• Task objective:
Copy the rows below word for word, leaving out the pictures.

• Dataset excerpts:
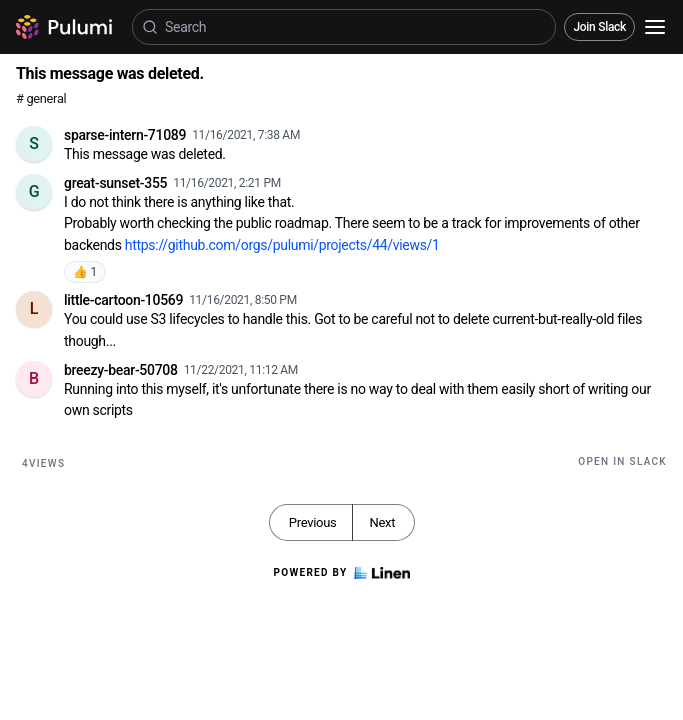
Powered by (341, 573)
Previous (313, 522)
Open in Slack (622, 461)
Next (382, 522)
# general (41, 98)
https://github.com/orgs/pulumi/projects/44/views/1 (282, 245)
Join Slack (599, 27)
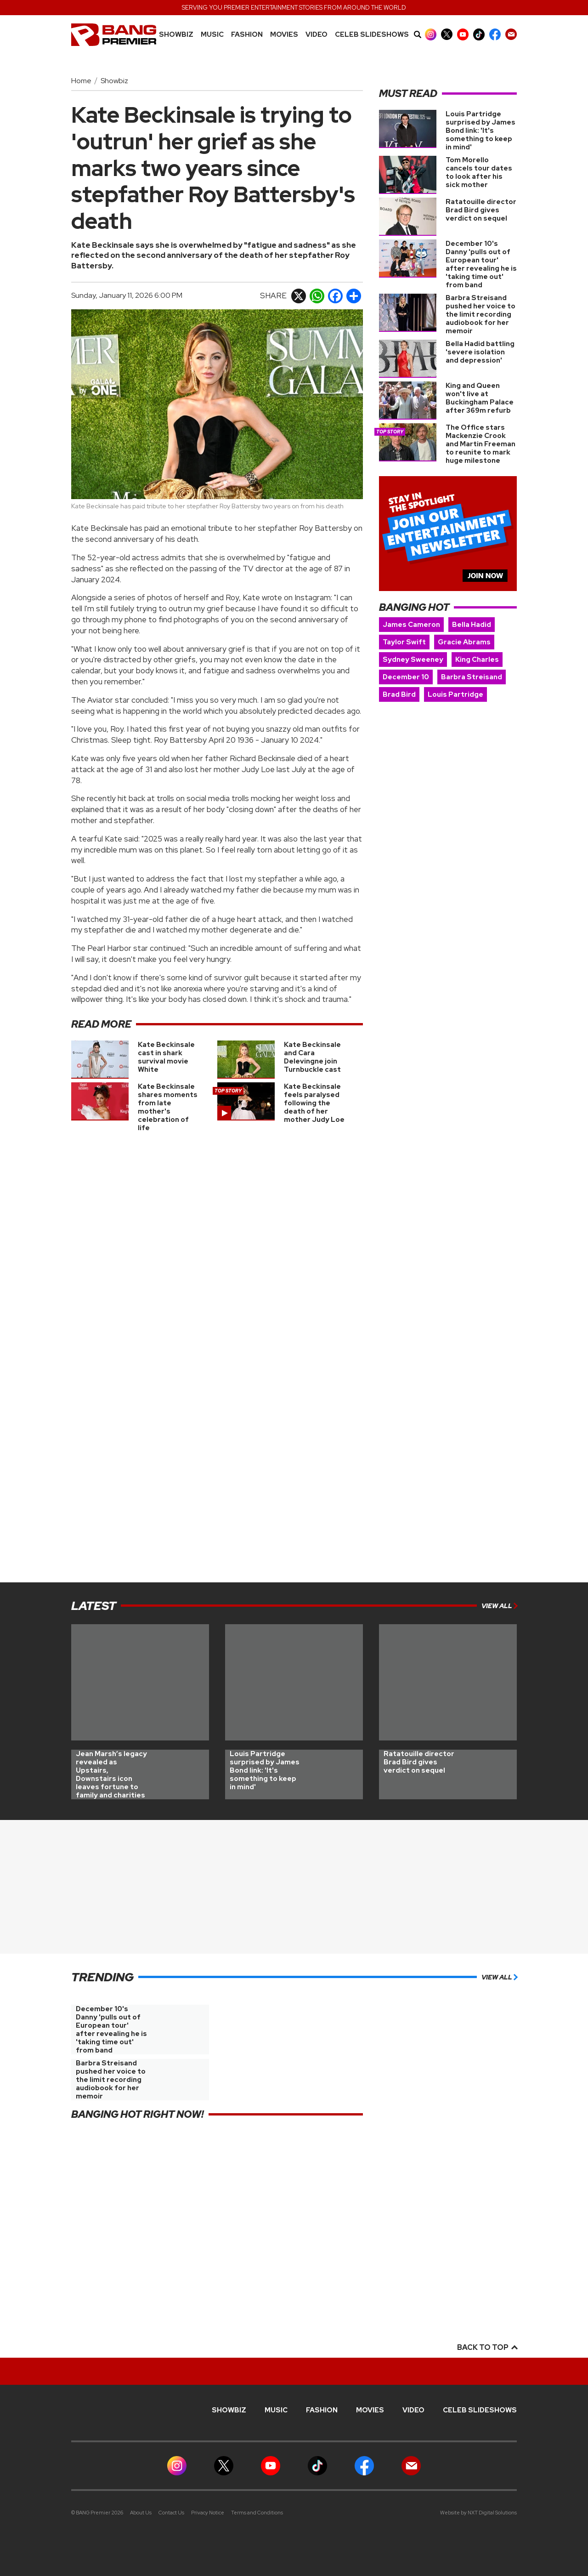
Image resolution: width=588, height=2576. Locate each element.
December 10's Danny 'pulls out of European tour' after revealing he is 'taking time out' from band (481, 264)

• In response:
Powered by (341, 573)
Previous (313, 522)
Open in Slack (622, 461)
Next (382, 522)
# general (41, 98)
https://github.com/orgs/pulumi/projects/44/views/1 (282, 245)
Join Slack (599, 27)
Image resolution: width=588, height=2576. Locate each element.
December 10's Danny 'pulls out of European tour' after revealing he is 'taking time out' from band (481, 264)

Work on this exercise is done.